__Work instruction__
Your answer must consist of the lines running from the one that holds "Task: Click the grey step 4 circle" to the end of the data, copied exactly.

__Data supplied__
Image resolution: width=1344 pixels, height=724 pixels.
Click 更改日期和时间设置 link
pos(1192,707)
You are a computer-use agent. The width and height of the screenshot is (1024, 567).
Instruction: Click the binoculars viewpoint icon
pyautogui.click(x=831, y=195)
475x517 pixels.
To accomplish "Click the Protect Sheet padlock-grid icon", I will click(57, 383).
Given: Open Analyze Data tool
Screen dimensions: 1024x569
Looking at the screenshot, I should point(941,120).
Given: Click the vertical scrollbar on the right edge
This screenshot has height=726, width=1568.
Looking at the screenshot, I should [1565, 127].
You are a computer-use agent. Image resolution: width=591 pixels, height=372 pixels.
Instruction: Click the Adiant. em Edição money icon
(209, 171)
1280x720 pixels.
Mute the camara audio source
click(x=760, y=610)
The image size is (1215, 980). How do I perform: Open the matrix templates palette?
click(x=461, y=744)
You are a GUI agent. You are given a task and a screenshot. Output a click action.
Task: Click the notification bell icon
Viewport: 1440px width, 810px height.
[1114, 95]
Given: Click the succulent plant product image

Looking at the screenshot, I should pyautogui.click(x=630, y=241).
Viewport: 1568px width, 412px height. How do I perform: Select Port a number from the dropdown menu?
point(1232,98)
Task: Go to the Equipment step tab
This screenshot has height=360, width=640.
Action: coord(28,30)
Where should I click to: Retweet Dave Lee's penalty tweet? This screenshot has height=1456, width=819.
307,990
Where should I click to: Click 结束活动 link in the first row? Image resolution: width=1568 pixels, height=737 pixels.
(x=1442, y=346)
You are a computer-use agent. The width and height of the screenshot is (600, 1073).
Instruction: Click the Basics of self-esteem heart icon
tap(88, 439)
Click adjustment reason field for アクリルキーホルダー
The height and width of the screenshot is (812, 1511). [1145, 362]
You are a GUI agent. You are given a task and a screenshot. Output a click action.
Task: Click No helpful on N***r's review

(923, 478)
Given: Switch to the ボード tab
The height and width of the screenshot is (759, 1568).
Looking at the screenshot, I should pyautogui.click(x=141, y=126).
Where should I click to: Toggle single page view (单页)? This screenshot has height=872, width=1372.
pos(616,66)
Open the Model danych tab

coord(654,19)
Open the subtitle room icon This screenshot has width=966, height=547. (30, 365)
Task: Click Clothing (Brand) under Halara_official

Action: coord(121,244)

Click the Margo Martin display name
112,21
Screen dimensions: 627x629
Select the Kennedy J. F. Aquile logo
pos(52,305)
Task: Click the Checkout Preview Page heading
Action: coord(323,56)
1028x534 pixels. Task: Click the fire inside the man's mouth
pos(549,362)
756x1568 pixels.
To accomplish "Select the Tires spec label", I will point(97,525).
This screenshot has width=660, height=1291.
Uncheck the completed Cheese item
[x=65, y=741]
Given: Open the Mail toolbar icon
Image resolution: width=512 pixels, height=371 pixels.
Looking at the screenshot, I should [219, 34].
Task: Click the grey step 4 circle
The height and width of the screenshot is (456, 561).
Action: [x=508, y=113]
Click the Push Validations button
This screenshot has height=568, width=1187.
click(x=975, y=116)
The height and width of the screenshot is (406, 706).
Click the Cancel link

__Result below__
Task: Click the grey step 4 circle
The height and width of the screenshot is (456, 561).
Action: [x=508, y=113]
Click the Push Validations button
This screenshot has height=568, width=1187.
click(x=975, y=116)
The height and width of the screenshot is (406, 706).
Click the Cancel link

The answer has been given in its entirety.